Femmes de la Commune, leur histoire, nos regards

2021 célèbre les 150 ans de la Commune de Paris. Une séquence révolutionnaire de courte durée – 72 jours – mais de forte intensité dont les idées et idéaux demeurent vivaces dans les mouvements sociaux actuels. Comme pour toutes les révolutions, le récit de la Commune a longtemps été conjugué au masculin, mais l’année qui vient de s’écouler a mis en lumière la mobilisation des Communardes, a restauré le rôle politique qu’elles y ont joué, en dehors des sièges de l’assemblée communale.
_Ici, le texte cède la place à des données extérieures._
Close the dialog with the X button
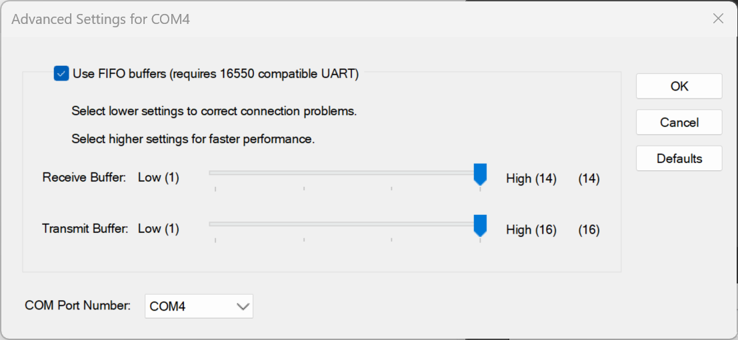 [x=718, y=19]
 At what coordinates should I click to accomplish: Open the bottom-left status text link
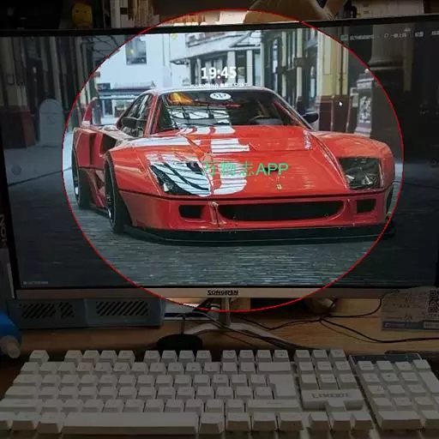point(38,283)
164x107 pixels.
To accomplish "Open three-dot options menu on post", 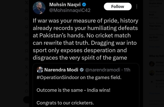I will [x=137, y=6].
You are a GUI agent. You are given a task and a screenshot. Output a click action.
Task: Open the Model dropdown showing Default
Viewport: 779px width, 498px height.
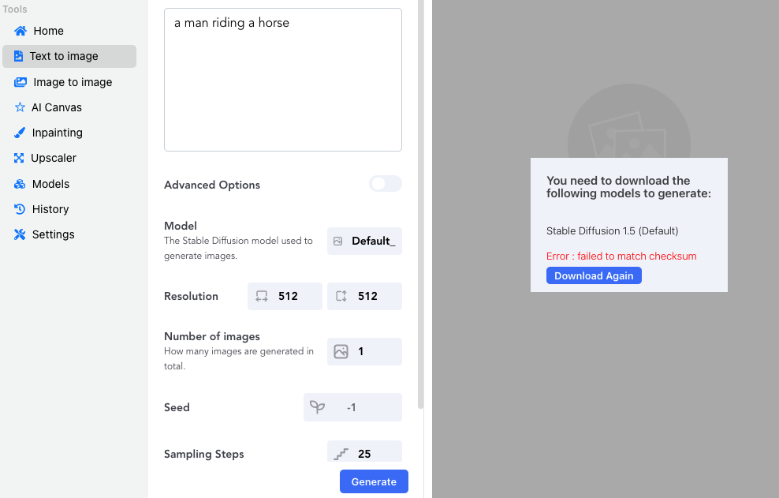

Pour en parler, axelle a invité deux femmes, Mathilde Larrère et Chloé Leprince, qui s’attachent à faire connaître l’expérience et l’engagement des femmes dans les révolutions. Un entretien à retrouver intégralement en podcast sur notre site.

© Candela Sierra, pour axelle magazine

Mathilde Larrère est historienne et enseignante-chercheuse à l’Université Gustave Eiffel. Elle travaille sur les questions d’ordre, de désordre et de citoyenneté au 19e siècle. Attachée à la vulgarisation scientifique, elle a récemment publié Rage against the Machisme, une histoire des luttes féministes du 19e au 20e siècle. Chloé Leprince, journaliste à France Culture, a réédité un ouvrage pionnier, et oublié, Les “Pétroleuses”  de l’historienne française Édith Thomas à l’occasion des 150 ans de la Commune ; elle travaille aujourd’hui sur l’engagement féminin au 19e siècle. Une rencontre inédite, érudite et complice, entre histoire et transmissions féministes sous les visages de l’artiste Frida Kahlo et des communardes Louise Michel et Nathalie Lemel, habillant les murs de l’appartement de Mathilde Larrère chez qui nous nous rencontrons.

Éditions du Détour 2020

D’où vient votre intérêt pour la Commune de Paris ?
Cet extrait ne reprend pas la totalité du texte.